Right. So it's always good to have an accurate test if you're looking for some condition. However, you have to know when you're doing a test like that, how it will perform in the population that you're actually testing. How likely is someone in that population to actually have a positive test? So if you know that the prevalence of the virus in Vermont is only a couple percent versus in a place like New York City, which is just coming out of a major, major problem with COVID-19 and had up to 20 percent of their population exposed to the virus, [when you consider] the likelihood of a positive test in New York City versus a positive test in Vermont, where there may only be a couple percent prevalence of the condition, more often than not, a positive test would be a false positive. In Vermont, when you do the math, three out of every four positive results would actually be a false positive.
Well, given that, is there a place for serology testing in the state public health strategy?

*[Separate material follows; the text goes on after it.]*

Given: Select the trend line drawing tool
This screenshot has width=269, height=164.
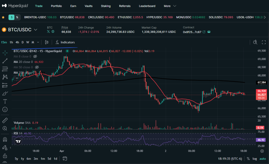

Yeah, I don't want to just throw it out because of this. It's just this helps us understand what we get when we use a strategy like that. But I do think there is a place for serology testing in a state's public health
"In Vermont, when you do the math, three out of every four positive results [for serology tests] would actually be a false positive." - Health Commissioner Mark Levine
strategy. We call that a zero prevalence study, looking to see how many people in a population might have had antibodies formed against the virus. And as, of course, a state's experience with the virus gets greater and greater, meaning more people in the population have been infected, then it's more likely that the positive results will be true positives. The problem right now is that we're really very much laser focused on the other type of testing with all of our pop-ups and with all of our strategically targeted populations who are highly vulnerable. We really do want to focus on that kind of testing so that we can identify disease, contain it, [so] most of the population won't be impacted by it. And I would consider doing the serology testing to be a lower priority at this time, even though it still would have some inherent value.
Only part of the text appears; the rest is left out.